Natural underground features in North Yorkshire, England

The Ryedale Windypits are archaeologically significant natural underground features within the North York Moors National Park. This series of fissures in the Hambleton Hills, near Helmsley, is located on the Western slope above the River Rye.

==Description==
Their name is a local one, derived from their tendency to emit gusts of air and steam from their narrow entrances. The phenomenon is caused by warm or cold air rising from the fissures and coming into contact with the air outside the entrance. In winter a steamy vapour rises in puffs or jets from the holes. In warmer months cold air can be felt in the passage entrances, sometimes moving so violently as to vibrate the foliage nearby. There are more than 40 known windypits, but only four windypits have known significant archaeological deposits. These are Antofts, Ashberry, Bucklands and Slip Gill. Due to their geological significance, several of the windypits are designated as SSSIs.
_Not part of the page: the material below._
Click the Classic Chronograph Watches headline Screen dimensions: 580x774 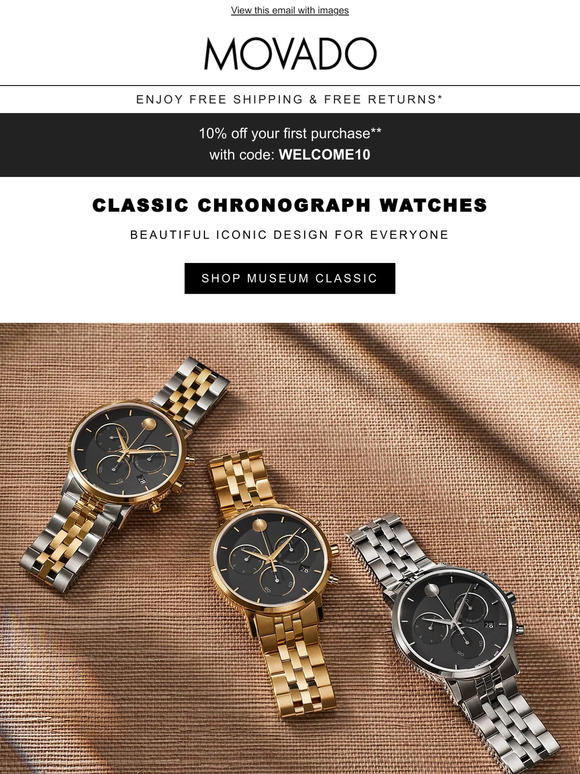pyautogui.click(x=290, y=205)
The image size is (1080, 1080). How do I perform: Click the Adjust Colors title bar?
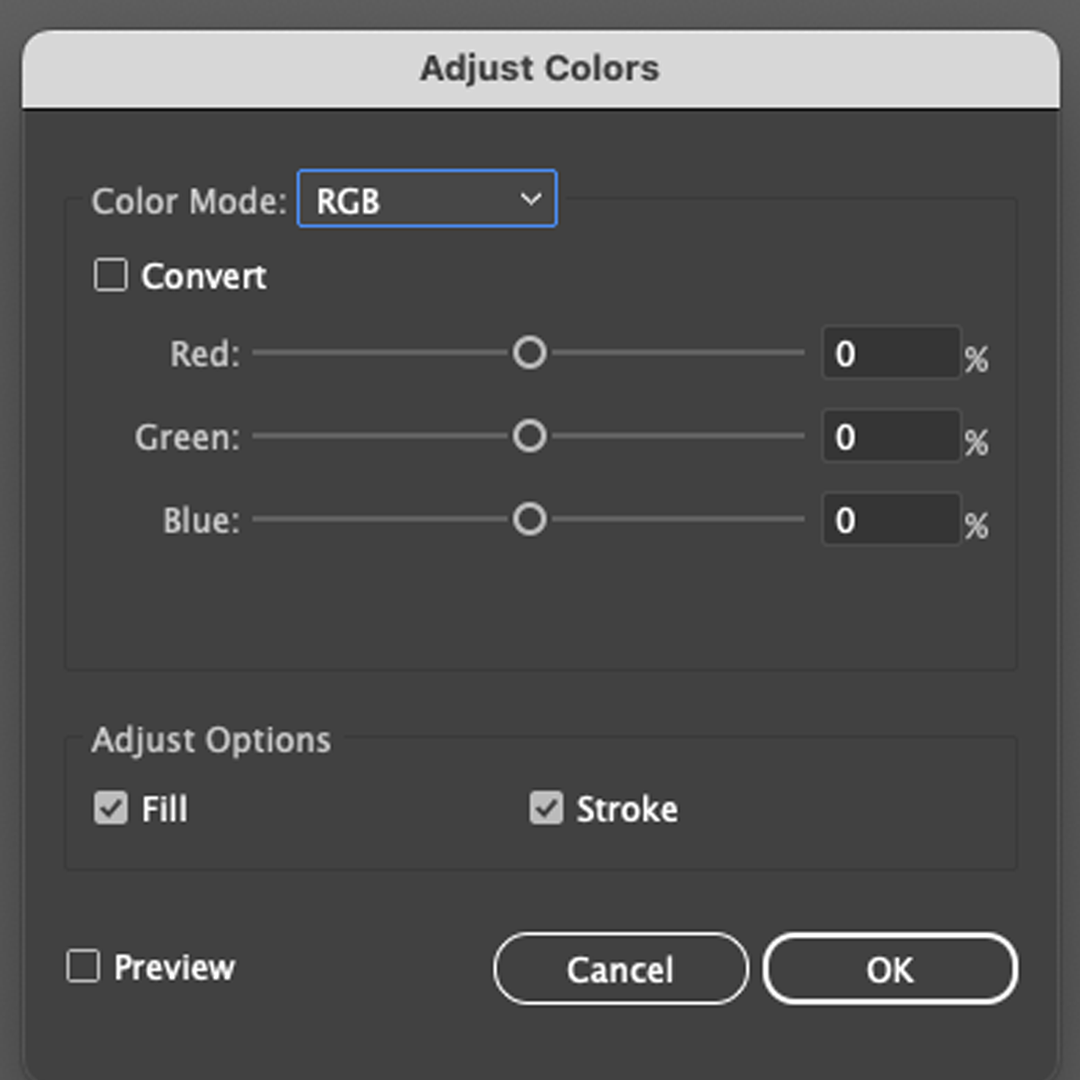[x=540, y=68]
The windypits are used as an amenity for cavers and potholers, and are also nationally important swarming and roosting sites for bats. Seven species of bat have been recorded including whiskered Myotis mystacinus, Daubenton's M. daubentoni, Natterer's M. nattereri and brown long-eared Plecotus auritus. All of the Ryedale Windypits are located in or on the edge of woodland or forestry plantation.

==Exploration==
The first recorded exploration of a Windypit was by Rev. William Buckland in 1832, and subsequently these caves were explored and partially excavated during the mid-20th century. The human remains from the four Windypits are Late Neolithic or Early Bronze Age burials due to their association with the Beaker pottery and flint tools found in the chambers of the fissures.

==Archaeology==
In 2011, the BBC's History Cold Case programme featured a team from the Centre of Anatomy and Human Identification at the University of Dundee investigating the site. Their investigation focused on particular on a tangle of 2,000-year-old bones, possibly those of a family, found in Slip Gill Windy Pit in the 1950s. A forensic examination of the bones, revealed evidence that at least one of them had been scalped. Further investigations by the team looked at bones found in neighbouring pits. Those too showed signs of blunt force trauma, confirming inter-personal violence as well as a shin bone which had markings that were consistent with the removal of flesh from bone.